Al posto dell’amianto potrebbero essere più ecologicamente piazzati i pannelli solari. «Con gli incentivi questi lavori si fanno, si portano dietro la crescita di aziende specializzate, dunque Irpef versata allo Stato e nuova occupazione. Un’opzione che aiuta lo sviluppo, non un costo per le casse pubbliche». L’eco-bonus smaltisci amianto piace anche a Chiara Braga, responsabile ambiente del Pd, che pensa che il decreto in arrivo sarà più attento alle rinnovabili rispetto alla iniziale stesura e difende lo spalmaincentivi. «Non era perfetto e ha provocato qualche scossone, ma credo che il settore ne abbia preso atto e si sia riallineato. Spero che la Corte non lo bocci». 
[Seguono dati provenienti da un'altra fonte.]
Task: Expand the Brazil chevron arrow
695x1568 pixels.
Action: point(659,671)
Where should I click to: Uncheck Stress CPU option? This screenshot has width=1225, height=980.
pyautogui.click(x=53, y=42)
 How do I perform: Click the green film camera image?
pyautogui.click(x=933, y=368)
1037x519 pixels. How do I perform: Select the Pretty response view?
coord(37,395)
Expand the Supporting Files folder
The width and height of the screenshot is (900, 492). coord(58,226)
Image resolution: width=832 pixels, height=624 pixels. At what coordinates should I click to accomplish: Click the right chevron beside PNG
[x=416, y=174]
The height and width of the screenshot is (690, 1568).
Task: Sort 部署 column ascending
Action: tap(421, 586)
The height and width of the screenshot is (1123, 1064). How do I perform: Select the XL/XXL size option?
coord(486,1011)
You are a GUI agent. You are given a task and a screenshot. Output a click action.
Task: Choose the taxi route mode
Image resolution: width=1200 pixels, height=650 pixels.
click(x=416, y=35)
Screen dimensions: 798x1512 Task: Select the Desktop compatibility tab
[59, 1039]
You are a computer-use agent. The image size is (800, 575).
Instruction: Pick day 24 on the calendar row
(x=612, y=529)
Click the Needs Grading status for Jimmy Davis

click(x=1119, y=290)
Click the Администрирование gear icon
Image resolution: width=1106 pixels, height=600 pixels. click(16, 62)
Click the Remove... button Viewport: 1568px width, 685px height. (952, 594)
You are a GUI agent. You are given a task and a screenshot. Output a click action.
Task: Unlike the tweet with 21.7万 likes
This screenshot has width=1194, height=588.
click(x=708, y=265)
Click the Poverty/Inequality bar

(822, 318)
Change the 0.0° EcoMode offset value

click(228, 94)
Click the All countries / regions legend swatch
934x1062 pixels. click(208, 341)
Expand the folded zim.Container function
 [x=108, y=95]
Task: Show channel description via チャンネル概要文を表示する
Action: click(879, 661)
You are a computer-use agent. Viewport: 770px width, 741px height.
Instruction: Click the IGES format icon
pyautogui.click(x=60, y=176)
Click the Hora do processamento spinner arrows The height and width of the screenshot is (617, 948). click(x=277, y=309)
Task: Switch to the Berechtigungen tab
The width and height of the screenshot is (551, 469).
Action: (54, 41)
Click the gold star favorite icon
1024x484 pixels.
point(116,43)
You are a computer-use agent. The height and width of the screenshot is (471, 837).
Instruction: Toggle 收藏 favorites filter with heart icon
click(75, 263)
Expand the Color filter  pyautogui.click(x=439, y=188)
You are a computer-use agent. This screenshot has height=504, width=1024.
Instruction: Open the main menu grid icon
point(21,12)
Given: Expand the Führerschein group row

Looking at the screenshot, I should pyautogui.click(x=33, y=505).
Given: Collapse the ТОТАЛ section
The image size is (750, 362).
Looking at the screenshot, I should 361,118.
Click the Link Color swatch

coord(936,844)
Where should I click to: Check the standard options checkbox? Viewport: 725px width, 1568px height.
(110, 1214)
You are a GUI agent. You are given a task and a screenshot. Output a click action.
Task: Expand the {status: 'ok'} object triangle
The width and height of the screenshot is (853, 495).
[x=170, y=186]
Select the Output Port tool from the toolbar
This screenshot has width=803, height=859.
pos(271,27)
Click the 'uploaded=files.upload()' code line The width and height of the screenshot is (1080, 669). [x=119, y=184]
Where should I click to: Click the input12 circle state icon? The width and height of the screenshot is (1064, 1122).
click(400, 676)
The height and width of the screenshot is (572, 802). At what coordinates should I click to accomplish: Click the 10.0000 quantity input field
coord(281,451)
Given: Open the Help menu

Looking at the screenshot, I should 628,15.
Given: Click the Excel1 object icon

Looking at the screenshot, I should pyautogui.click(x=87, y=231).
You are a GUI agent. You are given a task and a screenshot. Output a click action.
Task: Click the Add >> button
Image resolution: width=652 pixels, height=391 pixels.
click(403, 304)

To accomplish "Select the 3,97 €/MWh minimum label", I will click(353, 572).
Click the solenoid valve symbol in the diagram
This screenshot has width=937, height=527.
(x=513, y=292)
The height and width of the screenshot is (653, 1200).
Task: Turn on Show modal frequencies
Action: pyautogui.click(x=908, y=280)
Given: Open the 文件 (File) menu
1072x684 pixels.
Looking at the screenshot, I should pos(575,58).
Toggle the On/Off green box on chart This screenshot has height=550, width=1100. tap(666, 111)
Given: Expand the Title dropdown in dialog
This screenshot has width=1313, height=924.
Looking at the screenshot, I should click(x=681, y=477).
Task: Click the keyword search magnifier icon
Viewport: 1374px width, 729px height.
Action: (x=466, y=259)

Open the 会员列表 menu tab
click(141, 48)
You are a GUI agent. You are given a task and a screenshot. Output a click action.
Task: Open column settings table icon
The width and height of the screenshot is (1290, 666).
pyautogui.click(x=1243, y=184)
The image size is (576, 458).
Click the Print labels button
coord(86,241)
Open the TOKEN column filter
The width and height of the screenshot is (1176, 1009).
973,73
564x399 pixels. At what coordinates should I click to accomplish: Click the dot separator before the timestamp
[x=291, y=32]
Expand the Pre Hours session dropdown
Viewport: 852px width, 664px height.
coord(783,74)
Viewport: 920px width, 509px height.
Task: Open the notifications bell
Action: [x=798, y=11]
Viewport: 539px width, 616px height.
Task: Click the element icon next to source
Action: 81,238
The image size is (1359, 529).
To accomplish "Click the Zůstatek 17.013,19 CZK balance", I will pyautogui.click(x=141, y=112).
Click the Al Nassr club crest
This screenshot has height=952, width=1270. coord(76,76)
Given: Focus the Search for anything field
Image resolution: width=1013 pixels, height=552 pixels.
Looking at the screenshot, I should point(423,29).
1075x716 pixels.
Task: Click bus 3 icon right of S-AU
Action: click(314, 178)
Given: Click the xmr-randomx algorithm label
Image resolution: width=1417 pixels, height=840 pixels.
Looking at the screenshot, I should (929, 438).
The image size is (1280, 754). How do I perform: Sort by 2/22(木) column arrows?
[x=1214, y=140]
Di tutt’altro avviso il presidente di AssoRinnovabili: «La cancellazione della norma risolverebbe anche la procedura internazionale che si è aperta con gli investitori esteri, che hanno messo dei quattrini a certe condizioni e poi se le sono viste stravolgere». Re Rebaudengo, tuona anche contro l’Aeegsi sul tema dei Seu, i Sistemi efficienti d’utenza, il sistema di produzione fino a 20 megawatt, alimentato da fonti rinnovabili o cogenerazione ad alto rendimento, connesso all’impianto per l’uso di un solo cliente finale. «L’autorità interpreta restrittivamente la norma, e sostiene che l’energia prodotta può essere usata solo negli spazi condominiali (scale, cortili, ecc) e non nelle singole abitazioni. L’Italia è piena di condominii, tale interpretazione è un freno assurdo». 

Secondo Pinori di Anie Rinnovabili, ogni ostacolo all’autoproduzione stimola il desiderio degli utenti a staccarsi definitivamente dalla rete. «Ora stanno per arrivare anche in Italia i sistemi commercializzati da aziende come quella che dirigo, la Fronius, che immagazzinano l’energia prodotta col fotovoltaico. Noi facciamo l’inverter che governa la batteria messa a punto da Tesla. L’idea di accumulare energia si diffonderà, prima nelle case: le famiglie non si spaventano se per ripagare la spesa ci vogliono dieci anni». Il fai da te grazie a Elon Musk, l’amico di Obama che s’è inventato le Tesla, le electric-car che piacciono ai divi di Hollywood. Molto chic.